DataWorks Data Integration supports Hologres as both a source and a destination. Use the Hologres data source to run offline batch sync tasks, real-time single-table sync, and full-database real-time sync into Hologres.
Supported sync task types
| Task type | Supported sources | Configuration guide |
|---|---|---|
| Single-table offline | All Data Integration sources | Codeless UI / Script Mode |
| Single-table real-time | DataHub, Hologres, Kafka, LogHub | Configure a real-time synchronization task for a single table |
| Full-database offline | AnalyticDB for MySQL 3.0, ClickHouse, Doris, Hologres, Oracle, PolarDB, SQL Server | Configure a full-database offline synchronization task |
| Full-database real-time | AnalyticDB for OceanBase, MongoDB, MySQL, Oracle, PolarDB, PolarDB-X 2.0, PostgreSQL | Configure a real-time synchronization task for an entire database |
| Serverless full-database real-time | MySQL | Configure a Serverless synchronization task |
For frequently asked questions about real-time sync, see FAQ about real-time synchronization to Hologres.
Limitations
Offline read and write
-
The Hologres writer does not support writing to Hologres foreign tables.
-
The endpoint selection logic depends on whether the Hologres instance is in the same region as the task:
-
Same region: any Tunnel > Single Tunnel > Public
-
Different region: Public > Single Tunnel
-
Single-table real-time read
-
Hologres version 2.1 or later is required.
-
Incremental synchronization is not supported for partitioned tables.
-
Data Definition Language (DDL) change messages from Hologres tables are not supported.
-
Enable Hologres Binlog on the source table before configuring a real-time sync task. See Subscribe to Hologres Binlog.
-
Supported data types for incremental sync:
INTEGER,BIGINT,TEXT,CHAR(n),VARCHAR(n),REAL,JSON,SERIAL,OID,INT4[],INT8[],FLOAT8[],BOOLEAN[],TEXT[].
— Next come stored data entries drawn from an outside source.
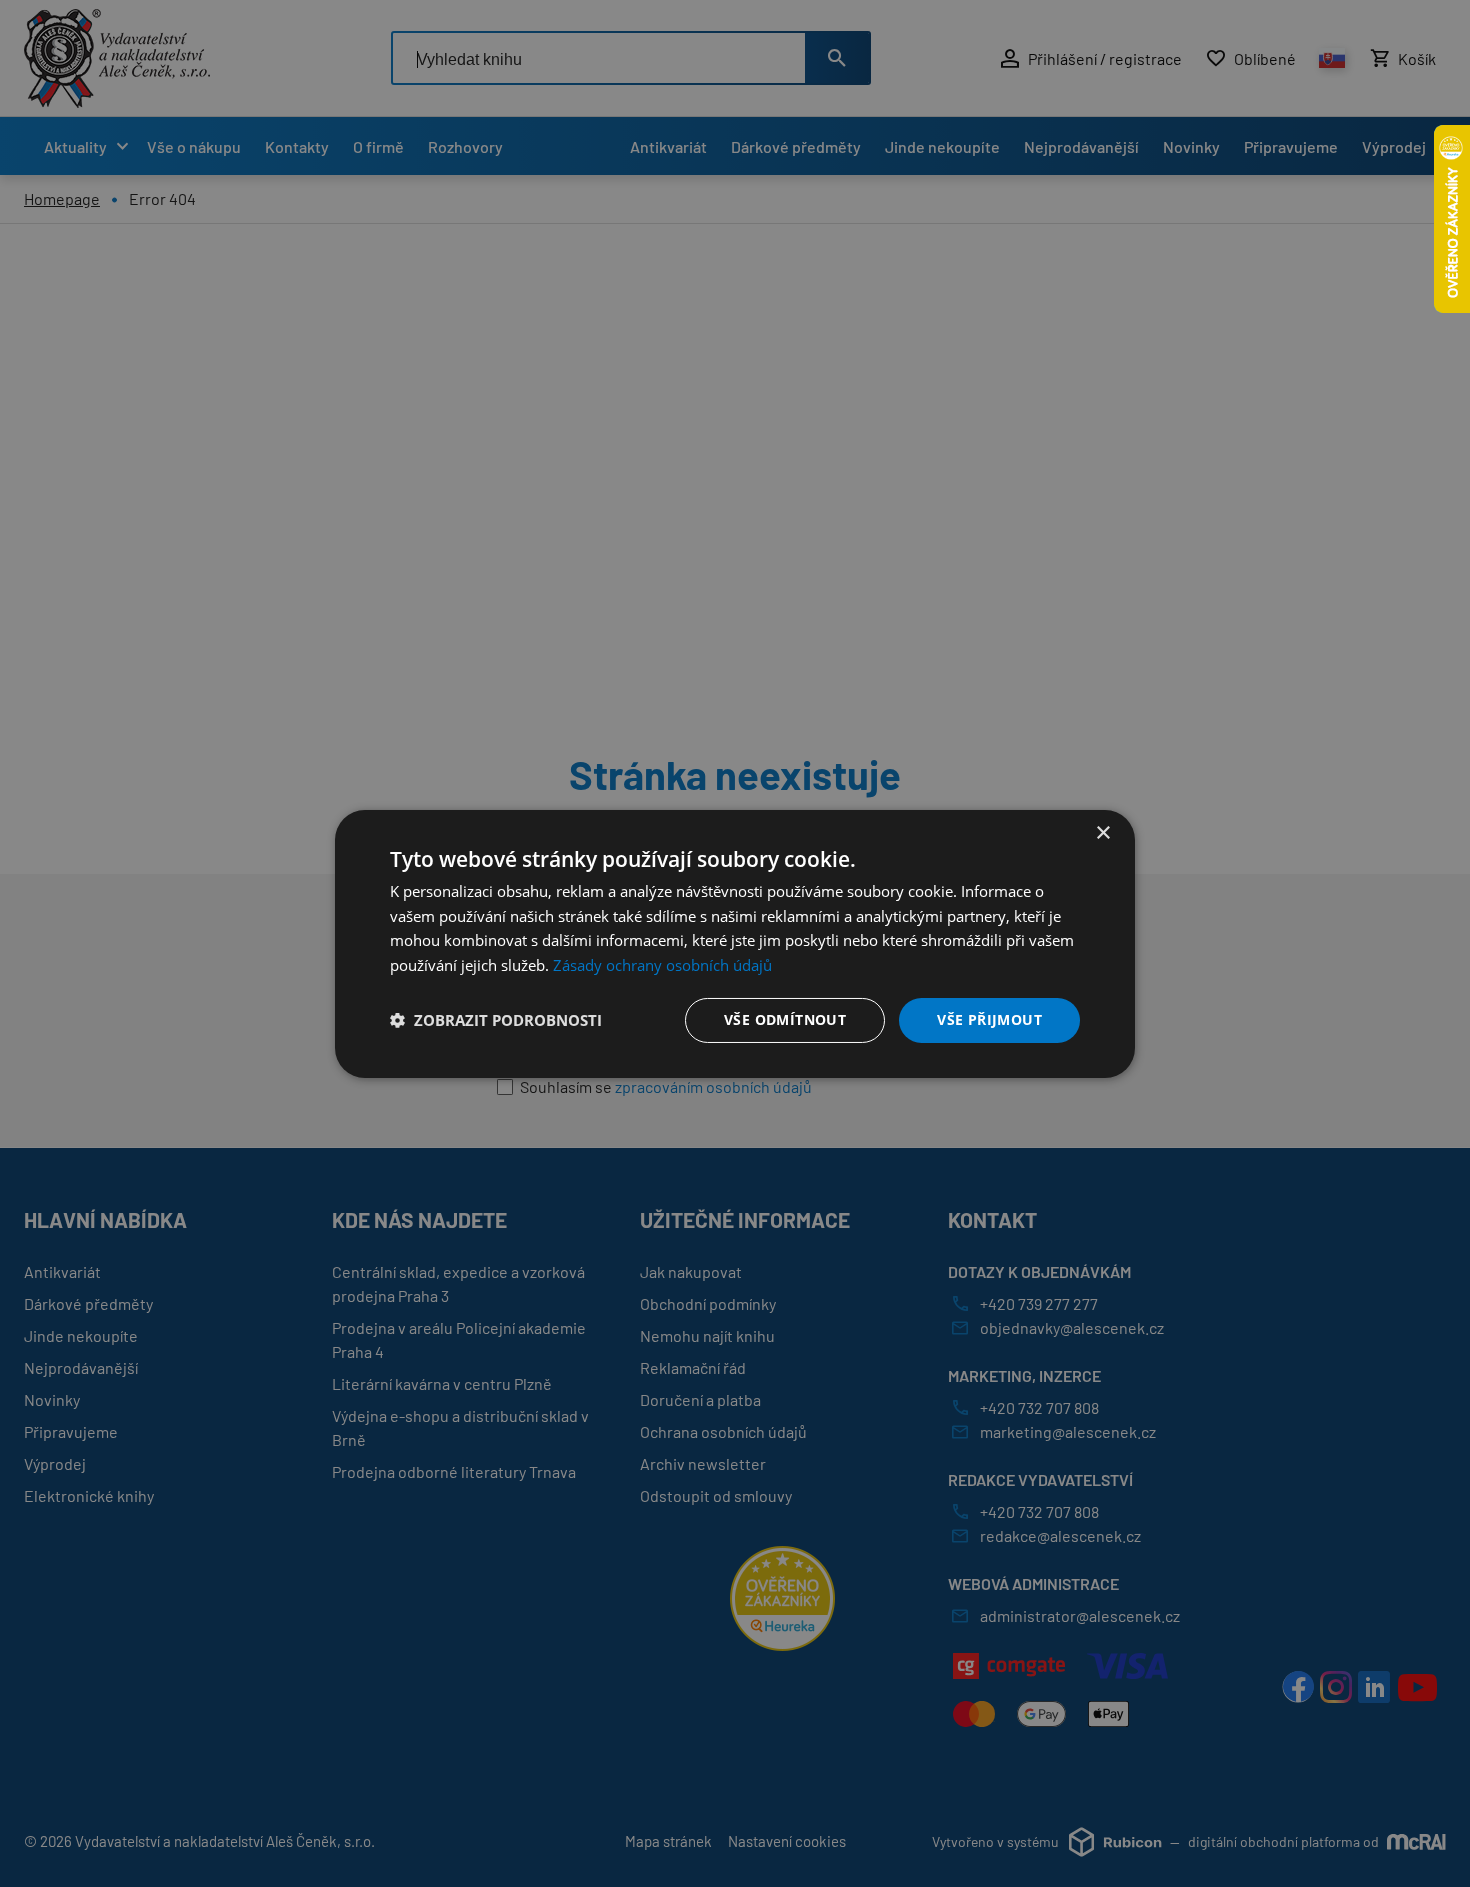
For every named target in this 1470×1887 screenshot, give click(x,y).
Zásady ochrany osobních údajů (662, 965)
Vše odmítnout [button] (785, 1019)
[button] (496, 1020)
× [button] (1102, 832)
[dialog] (735, 943)
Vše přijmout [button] (989, 1019)
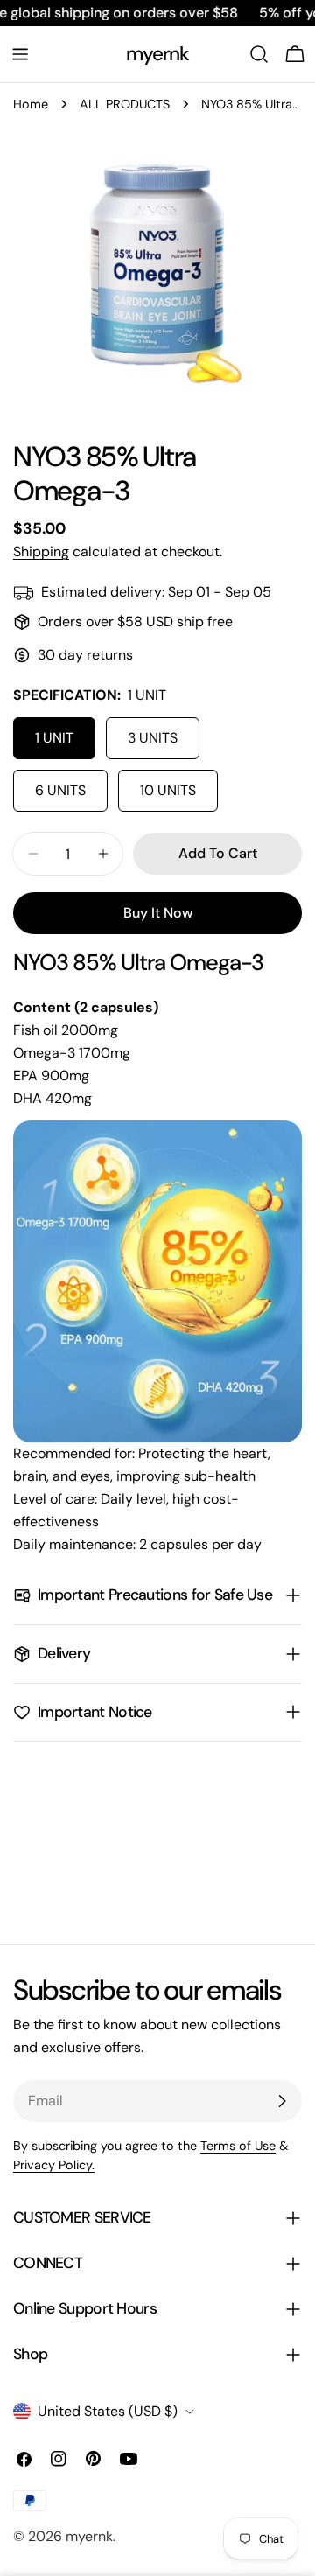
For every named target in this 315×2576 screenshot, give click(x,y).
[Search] (259, 54)
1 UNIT (54, 738)
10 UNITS (168, 790)
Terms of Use (238, 2146)
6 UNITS (60, 790)
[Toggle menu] (20, 54)
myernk (158, 53)
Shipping (41, 551)
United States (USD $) (108, 2411)
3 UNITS (153, 738)
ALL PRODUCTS (125, 104)
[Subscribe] (281, 2101)
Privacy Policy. (53, 2165)
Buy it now (157, 913)
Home (30, 104)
Full-database real-time write
-
Tables without a primary key are not supported.
-
When syncing from MySQL to Hologres, write data only to child tables of a partitioned table, not the parent table.
Supported field types
UUID is not supported for offline read, offline write, or real-time write. All other types listed below are fully supported across all three operations.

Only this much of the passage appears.